You can use the command line tool to list files associated with a dataset as:
hs-ls [name]
where [name] is the dataset name. One can also use the URL of the Info page instead, or the URL of the location of all files. This command shows a table with file names.
Here is an example illustrating how to list all files from the Higgs to ttbar Monte Carlo sample:
hs-ls tev100pp_higgs_ttbar_mg5
(“tev” defines the energy unit, “pp” means pp collisions, “mg5” means MadGraph5). Similarly, one can use the download URL:
hs-ls https://mc.hep.anl.gov/asc/hepsim/events/pp/100tev/higgs_ttbar_mg5/
Note that in this approach, one can use URL mirrors close to your geographical location.
If you need to create list for downloads with all files, use this syntax:
hs-ls [name] simple > input.list # make list of ProMC files (without URL path) hs-ls [name] simple-url > input_url.list # make list with URL from the main server
where [name] is the name of dataset. You can also use a URL if you want to create a list of files from certain (mirror) servers.
The best method to find the needed sample is to use the web page with database search.
Enter “rfull” in the search field, and you will see all samples with full simulation taggs. Enter “rfast”, and you will see samples with fast simulations. If you search for “higgs”, you will see the list of samples for Higgs. Also you can use complex searches, such as “pythia%rfast001” (Pythia sample after a fast simulation with the tag 001).

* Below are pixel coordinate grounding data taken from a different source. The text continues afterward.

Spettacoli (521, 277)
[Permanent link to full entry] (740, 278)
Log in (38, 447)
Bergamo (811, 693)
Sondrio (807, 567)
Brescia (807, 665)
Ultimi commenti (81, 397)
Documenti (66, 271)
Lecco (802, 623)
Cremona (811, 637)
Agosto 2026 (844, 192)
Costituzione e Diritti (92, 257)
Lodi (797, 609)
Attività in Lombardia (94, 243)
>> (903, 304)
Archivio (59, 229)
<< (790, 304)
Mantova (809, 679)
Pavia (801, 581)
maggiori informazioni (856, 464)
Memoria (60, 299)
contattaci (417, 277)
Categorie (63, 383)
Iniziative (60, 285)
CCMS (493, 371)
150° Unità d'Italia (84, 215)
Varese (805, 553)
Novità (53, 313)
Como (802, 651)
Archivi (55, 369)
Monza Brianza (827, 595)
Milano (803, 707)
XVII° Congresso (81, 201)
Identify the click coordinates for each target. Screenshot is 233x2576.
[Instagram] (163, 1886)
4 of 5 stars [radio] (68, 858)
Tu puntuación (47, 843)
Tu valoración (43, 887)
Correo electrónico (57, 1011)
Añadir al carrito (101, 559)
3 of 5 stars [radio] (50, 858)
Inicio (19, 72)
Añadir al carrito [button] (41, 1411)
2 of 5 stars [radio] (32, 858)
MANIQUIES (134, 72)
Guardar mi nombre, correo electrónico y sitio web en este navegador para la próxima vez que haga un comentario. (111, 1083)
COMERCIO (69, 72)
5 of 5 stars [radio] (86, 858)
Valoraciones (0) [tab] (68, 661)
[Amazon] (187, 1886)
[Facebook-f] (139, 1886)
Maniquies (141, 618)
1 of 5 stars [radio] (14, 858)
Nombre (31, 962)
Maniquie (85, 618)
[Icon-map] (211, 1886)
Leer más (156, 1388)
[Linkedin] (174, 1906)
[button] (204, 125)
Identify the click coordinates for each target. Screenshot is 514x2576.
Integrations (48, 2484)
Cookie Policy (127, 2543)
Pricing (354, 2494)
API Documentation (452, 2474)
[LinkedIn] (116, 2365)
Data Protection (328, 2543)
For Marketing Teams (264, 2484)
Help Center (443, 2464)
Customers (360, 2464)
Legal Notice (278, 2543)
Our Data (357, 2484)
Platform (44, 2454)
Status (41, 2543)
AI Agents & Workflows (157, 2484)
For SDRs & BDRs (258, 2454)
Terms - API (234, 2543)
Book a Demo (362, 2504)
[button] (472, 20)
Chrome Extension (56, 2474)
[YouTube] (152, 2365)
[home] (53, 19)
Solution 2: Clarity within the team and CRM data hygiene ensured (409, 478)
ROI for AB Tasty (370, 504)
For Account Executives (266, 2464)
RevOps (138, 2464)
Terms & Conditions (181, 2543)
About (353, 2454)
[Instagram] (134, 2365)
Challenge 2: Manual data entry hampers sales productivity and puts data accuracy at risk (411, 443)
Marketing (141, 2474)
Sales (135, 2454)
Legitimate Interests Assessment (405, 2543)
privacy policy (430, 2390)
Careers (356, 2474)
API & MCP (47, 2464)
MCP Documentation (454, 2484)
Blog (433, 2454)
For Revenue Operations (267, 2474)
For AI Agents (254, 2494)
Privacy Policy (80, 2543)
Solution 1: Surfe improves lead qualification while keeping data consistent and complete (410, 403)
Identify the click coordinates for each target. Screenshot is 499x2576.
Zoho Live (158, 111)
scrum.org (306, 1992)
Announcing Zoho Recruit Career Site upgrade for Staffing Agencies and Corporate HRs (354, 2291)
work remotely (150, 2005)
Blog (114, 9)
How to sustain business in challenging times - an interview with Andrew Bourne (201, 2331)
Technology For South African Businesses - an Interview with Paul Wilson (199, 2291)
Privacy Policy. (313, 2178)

You can also use convenient URL links that search for some datasets. Here are a few examples:
If you prefer to use the command-line approach, you can find URL that corresponds a dataset using this command:
hs-find [search word]
The search is performed using names of datasets or Monte Carlo models, or in the file description. For example, to find all URL locations that correspond to simulated samples with Higgs, try this:
hs-find higgs
If you are interested in a specific reconstruction tag, use “%” to separate the search string and the tag name. Example:
hs-find pythia%rfast001
It will search for Pythia samples after a fast detector simulation with the tag “001”. To search for a full detector simulation, replace “rfast” with “rfull”.
One can download all EVGEN files for a given dataset as:
hs-get [name] [OUTPUT_DIR]
where [name] is the dataset name. This also can be the URL of the Info page, or a direct URL pointing to the locations of ProMC files. This example downloads all files from the “tev100pp_higgs_ttbar_mg5” dataset to the directory “data”:
hs-get tev100pp_higgs_ttbar_mg5 data
Alternatively, this example downloads the same files using the URL of the Info page:
hs-get https://atlaswww.hep.anl.gov/hepsim/info.php?item=2 data
Or, if you know the download URL, use it:
hs-get https://mc.hep.anl.gov/asc/hepsim/events/pp/100tev/higgs_ttbar_mg5 data
All these examples will download all files from the “tev100pp_higgs_ttbar_mg5” event sample.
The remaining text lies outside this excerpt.